● **The task**:
Could you copy all of the records below exactly as they appear?

● **Listed records**:

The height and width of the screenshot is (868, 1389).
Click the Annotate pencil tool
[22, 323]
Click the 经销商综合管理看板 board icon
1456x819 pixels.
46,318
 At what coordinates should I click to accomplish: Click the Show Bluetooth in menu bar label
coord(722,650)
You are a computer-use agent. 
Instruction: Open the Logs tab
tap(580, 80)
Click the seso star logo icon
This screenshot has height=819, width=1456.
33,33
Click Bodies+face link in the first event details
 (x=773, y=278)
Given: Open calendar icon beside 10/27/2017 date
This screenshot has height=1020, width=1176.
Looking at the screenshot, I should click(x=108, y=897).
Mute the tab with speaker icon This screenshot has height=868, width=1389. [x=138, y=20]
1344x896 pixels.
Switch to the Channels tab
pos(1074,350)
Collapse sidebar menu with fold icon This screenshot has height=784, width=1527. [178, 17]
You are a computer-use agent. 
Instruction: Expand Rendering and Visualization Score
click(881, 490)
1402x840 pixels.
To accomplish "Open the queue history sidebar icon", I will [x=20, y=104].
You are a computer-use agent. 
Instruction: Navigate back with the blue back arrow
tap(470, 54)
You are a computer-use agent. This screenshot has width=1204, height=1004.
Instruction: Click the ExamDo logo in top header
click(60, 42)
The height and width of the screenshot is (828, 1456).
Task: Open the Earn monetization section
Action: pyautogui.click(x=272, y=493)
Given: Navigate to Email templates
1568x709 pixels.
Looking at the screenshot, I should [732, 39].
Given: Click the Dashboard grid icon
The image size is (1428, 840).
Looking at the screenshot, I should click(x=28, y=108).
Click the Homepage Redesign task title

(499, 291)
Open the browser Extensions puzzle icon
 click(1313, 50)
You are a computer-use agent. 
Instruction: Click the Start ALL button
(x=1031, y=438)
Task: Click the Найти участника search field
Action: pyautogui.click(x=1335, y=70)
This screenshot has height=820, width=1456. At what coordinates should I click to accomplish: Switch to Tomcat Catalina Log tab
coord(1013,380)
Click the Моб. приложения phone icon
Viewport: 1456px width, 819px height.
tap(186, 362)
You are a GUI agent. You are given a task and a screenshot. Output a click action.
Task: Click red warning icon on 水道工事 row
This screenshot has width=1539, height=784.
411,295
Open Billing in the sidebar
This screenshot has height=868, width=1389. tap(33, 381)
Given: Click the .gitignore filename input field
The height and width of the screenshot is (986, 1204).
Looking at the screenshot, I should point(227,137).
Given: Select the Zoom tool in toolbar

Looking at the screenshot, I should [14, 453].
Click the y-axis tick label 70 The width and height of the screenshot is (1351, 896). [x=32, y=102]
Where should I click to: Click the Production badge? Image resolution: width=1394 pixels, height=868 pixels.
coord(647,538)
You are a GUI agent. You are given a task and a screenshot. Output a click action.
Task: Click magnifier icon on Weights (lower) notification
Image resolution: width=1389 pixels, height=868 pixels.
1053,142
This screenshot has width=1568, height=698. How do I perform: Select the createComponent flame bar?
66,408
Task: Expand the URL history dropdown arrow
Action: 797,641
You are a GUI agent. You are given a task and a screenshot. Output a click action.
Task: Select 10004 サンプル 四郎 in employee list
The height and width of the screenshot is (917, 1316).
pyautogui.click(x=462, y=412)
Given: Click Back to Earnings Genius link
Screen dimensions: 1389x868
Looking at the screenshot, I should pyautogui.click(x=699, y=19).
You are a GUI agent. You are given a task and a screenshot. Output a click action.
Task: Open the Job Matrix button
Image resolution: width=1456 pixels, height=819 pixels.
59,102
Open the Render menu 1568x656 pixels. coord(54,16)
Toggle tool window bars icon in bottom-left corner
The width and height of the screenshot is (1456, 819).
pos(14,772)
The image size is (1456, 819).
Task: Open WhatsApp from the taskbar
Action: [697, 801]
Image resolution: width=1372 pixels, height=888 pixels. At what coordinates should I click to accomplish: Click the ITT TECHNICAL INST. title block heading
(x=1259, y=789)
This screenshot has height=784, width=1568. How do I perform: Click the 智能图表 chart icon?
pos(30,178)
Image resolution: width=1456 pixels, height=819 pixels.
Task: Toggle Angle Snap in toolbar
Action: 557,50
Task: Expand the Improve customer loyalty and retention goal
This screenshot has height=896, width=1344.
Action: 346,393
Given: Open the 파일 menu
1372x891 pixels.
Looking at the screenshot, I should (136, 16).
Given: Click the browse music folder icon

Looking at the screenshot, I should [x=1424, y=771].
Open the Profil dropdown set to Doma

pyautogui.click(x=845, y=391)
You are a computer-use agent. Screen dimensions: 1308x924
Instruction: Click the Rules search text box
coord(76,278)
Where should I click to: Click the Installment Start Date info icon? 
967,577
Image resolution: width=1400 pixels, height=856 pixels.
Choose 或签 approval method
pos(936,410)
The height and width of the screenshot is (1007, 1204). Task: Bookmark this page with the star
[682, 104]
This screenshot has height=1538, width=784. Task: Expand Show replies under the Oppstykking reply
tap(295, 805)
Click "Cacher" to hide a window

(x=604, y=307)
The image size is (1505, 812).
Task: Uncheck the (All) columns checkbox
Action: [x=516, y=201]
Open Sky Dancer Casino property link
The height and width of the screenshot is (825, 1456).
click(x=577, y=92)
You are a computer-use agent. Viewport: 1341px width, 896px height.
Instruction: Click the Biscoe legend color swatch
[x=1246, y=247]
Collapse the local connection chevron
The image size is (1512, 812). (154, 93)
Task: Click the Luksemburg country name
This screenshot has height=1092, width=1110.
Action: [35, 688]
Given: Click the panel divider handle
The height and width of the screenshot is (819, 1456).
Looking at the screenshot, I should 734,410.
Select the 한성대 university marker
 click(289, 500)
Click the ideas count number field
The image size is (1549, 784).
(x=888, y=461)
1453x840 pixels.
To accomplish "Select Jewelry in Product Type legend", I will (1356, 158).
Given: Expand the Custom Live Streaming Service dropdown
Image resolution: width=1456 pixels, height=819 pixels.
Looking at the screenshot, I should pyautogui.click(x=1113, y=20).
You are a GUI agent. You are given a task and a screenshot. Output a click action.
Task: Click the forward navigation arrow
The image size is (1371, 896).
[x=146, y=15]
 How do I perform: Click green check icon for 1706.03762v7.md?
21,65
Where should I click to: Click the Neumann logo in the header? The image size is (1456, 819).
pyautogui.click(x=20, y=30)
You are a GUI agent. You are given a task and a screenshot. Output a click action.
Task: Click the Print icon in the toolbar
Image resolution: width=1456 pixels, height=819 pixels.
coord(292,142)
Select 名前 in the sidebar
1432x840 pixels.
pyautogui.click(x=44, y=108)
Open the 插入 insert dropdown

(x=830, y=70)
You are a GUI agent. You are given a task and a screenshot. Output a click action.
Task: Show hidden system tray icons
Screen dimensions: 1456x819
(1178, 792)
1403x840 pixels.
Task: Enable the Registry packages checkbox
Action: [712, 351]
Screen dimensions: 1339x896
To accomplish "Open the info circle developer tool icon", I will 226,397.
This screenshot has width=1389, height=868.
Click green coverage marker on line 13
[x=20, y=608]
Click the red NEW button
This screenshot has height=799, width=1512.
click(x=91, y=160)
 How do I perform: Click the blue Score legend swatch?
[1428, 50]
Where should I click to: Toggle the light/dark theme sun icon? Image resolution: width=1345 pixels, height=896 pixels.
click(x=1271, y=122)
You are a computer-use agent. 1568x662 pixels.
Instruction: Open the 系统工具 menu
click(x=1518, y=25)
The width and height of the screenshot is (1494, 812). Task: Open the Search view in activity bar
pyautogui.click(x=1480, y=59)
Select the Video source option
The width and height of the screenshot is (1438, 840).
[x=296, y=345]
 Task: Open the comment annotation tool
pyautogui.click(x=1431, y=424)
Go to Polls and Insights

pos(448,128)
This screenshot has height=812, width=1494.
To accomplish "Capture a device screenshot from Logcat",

● **Response to this task**:
The height and width of the screenshot is (868, 1389).
Click the Annotate pencil tool
[22, 323]
Click the 经销商综合管理看板 board icon
1456x819 pixels.
46,318
 At what coordinates should I click to accomplish: Click the Show Bluetooth in menu bar label
coord(722,650)
You are a computer-use agent. 
Instruction: Open the Logs tab
tap(580, 80)
Click the seso star logo icon
This screenshot has height=819, width=1456.
33,33
Click Bodies+face link in the first event details
 (x=773, y=278)
Given: Open calendar icon beside 10/27/2017 date
This screenshot has height=1020, width=1176.
Looking at the screenshot, I should click(x=108, y=897).
Mute the tab with speaker icon This screenshot has height=868, width=1389. [x=138, y=20]
1344x896 pixels.
Switch to the Channels tab
pos(1074,350)
Collapse sidebar menu with fold icon This screenshot has height=784, width=1527. [178, 17]
You are a computer-use agent. 
Instruction: Expand Rendering and Visualization Score
click(881, 490)
1402x840 pixels.
To accomplish "Open the queue history sidebar icon", I will [x=20, y=104].
You are a computer-use agent. 
Instruction: Navigate back with the blue back arrow
tap(470, 54)
You are a computer-use agent. This screenshot has width=1204, height=1004.
Instruction: Click the ExamDo logo in top header
click(60, 42)
The height and width of the screenshot is (828, 1456).
Task: Open the Earn monetization section
Action: pyautogui.click(x=272, y=493)
Given: Navigate to Email templates
1568x709 pixels.
Looking at the screenshot, I should [732, 39].
Given: Click the Dashboard grid icon
The image size is (1428, 840).
Looking at the screenshot, I should click(x=28, y=108).
Click the Homepage Redesign task title

(499, 291)
Open the browser Extensions puzzle icon
 click(1313, 50)
You are a computer-use agent. 
Instruction: Click the Start ALL button
(x=1031, y=438)
Task: Click the Найти участника search field
Action: pyautogui.click(x=1335, y=70)
This screenshot has height=820, width=1456. At what coordinates should I click to accomplish: Switch to Tomcat Catalina Log tab
coord(1013,380)
Click the Моб. приложения phone icon
Viewport: 1456px width, 819px height.
tap(186, 362)
You are a GUI agent. You are given a task and a screenshot. Output a click action.
Task: Click red warning icon on 水道工事 row
This screenshot has width=1539, height=784.
411,295
Open Billing in the sidebar
This screenshot has height=868, width=1389. tap(33, 381)
Given: Click the .gitignore filename input field
The height and width of the screenshot is (986, 1204).
Looking at the screenshot, I should point(227,137).
Given: Select the Zoom tool in toolbar

Looking at the screenshot, I should [14, 453].
Click the y-axis tick label 70 The width and height of the screenshot is (1351, 896). [x=32, y=102]
Where should I click to: Click the Production badge? Image resolution: width=1394 pixels, height=868 pixels.
coord(647,538)
You are a GUI agent. You are given a task and a screenshot. Output a click action.
Task: Click magnifier icon on Weights (lower) notification
Image resolution: width=1389 pixels, height=868 pixels.
1053,142
This screenshot has width=1568, height=698. How do I perform: Select the createComponent flame bar?
66,408
Task: Expand the URL history dropdown arrow
Action: 797,641
You are a GUI agent. You are given a task and a screenshot. Output a click action.
Task: Select 10004 サンプル 四郎 in employee list
The height and width of the screenshot is (917, 1316).
pyautogui.click(x=462, y=412)
Given: Click Back to Earnings Genius link
Screen dimensions: 1389x868
Looking at the screenshot, I should pyautogui.click(x=699, y=19).
You are a GUI agent. You are given a task and a screenshot. Output a click action.
Task: Open the Job Matrix button
Image resolution: width=1456 pixels, height=819 pixels.
59,102
Open the Render menu 1568x656 pixels. coord(54,16)
Toggle tool window bars icon in bottom-left corner
The width and height of the screenshot is (1456, 819).
pos(14,772)
The image size is (1456, 819).
Task: Open WhatsApp from the taskbar
Action: [697, 801]
Image resolution: width=1372 pixels, height=888 pixels. At what coordinates should I click to accomplish: Click the ITT TECHNICAL INST. title block heading
(x=1259, y=789)
This screenshot has height=784, width=1568. How do I perform: Click the 智能图表 chart icon?
pos(30,178)
Image resolution: width=1456 pixels, height=819 pixels.
Task: Toggle Angle Snap in toolbar
Action: 557,50
Task: Expand the Improve customer loyalty and retention goal
This screenshot has height=896, width=1344.
Action: 346,393
Given: Open the 파일 menu
1372x891 pixels.
Looking at the screenshot, I should (136, 16).
Given: Click the browse music folder icon

Looking at the screenshot, I should [x=1424, y=771].
Open the Profil dropdown set to Doma

pyautogui.click(x=845, y=391)
You are a computer-use agent. Screen dimensions: 1308x924
Instruction: Click the Rules search text box
coord(76,278)
Where should I click to: Click the Installment Start Date info icon? 
967,577
Image resolution: width=1400 pixels, height=856 pixels.
Choose 或签 approval method
pos(936,410)
The height and width of the screenshot is (1007, 1204). Task: Bookmark this page with the star
[682, 104]
This screenshot has height=1538, width=784. Task: Expand Show replies under the Oppstykking reply
tap(295, 805)
Click "Cacher" to hide a window

(x=604, y=307)
The image size is (1505, 812).
Task: Uncheck the (All) columns checkbox
Action: [x=516, y=201]
Open Sky Dancer Casino property link
The height and width of the screenshot is (825, 1456).
click(x=577, y=92)
You are a computer-use agent. Viewport: 1341px width, 896px height.
Instruction: Click the Biscoe legend color swatch
[x=1246, y=247]
Collapse the local connection chevron
The image size is (1512, 812). (154, 93)
Task: Click the Luksemburg country name
This screenshot has height=1092, width=1110.
Action: [35, 688]
Given: Click the panel divider handle
The height and width of the screenshot is (819, 1456).
Looking at the screenshot, I should 734,410.
Select the 한성대 university marker
 click(289, 500)
Click the ideas count number field
The image size is (1549, 784).
(x=888, y=461)
1453x840 pixels.
To accomplish "Select Jewelry in Product Type legend", I will (1356, 158).
Given: Expand the Custom Live Streaming Service dropdown
Image resolution: width=1456 pixels, height=819 pixels.
Looking at the screenshot, I should pyautogui.click(x=1113, y=20).
You are a GUI agent. You are given a task and a screenshot. Output a click action.
Task: Click the forward navigation arrow
The image size is (1371, 896).
[x=146, y=15]
 How do I perform: Click green check icon for 1706.03762v7.md?
21,65
Where should I click to: Click the Neumann logo in the header? The image size is (1456, 819).
pyautogui.click(x=20, y=30)
You are a GUI agent. You are given a task and a screenshot. Output a click action.
Task: Click the Print icon in the toolbar
Image resolution: width=1456 pixels, height=819 pixels.
coord(292,142)
Select 名前 in the sidebar
1432x840 pixels.
pyautogui.click(x=44, y=108)
Open the 插入 insert dropdown

(x=830, y=70)
You are a GUI agent. You are given a task and a screenshot. Output a click action.
Task: Show hidden system tray icons
Screen dimensions: 1456x819
(1178, 792)
1403x840 pixels.
Task: Enable the Registry packages checkbox
Action: [712, 351]
Screen dimensions: 1339x896
To accomplish "Open the info circle developer tool icon", I will 226,397.
This screenshot has width=1389, height=868.
Click green coverage marker on line 13
[x=20, y=608]
Click the red NEW button
This screenshot has height=799, width=1512.
click(x=91, y=160)
 How do I perform: Click the blue Score legend swatch?
[1428, 50]
Where should I click to: Toggle the light/dark theme sun icon? Image resolution: width=1345 pixels, height=896 pixels.
click(x=1271, y=122)
You are a computer-use agent. 1568x662 pixels.
Instruction: Open the 系统工具 menu
click(x=1518, y=25)
The width and height of the screenshot is (1494, 812). Task: Open the Search view in activity bar
pyautogui.click(x=1480, y=59)
Select the Video source option
The width and height of the screenshot is (1438, 840).
[x=296, y=345]
 Task: Open the comment annotation tool
pyautogui.click(x=1431, y=424)
Go to Polls and Insights

pos(448,128)
This screenshot has height=812, width=1494.
To accomplish "Capture a device screenshot from Logcat",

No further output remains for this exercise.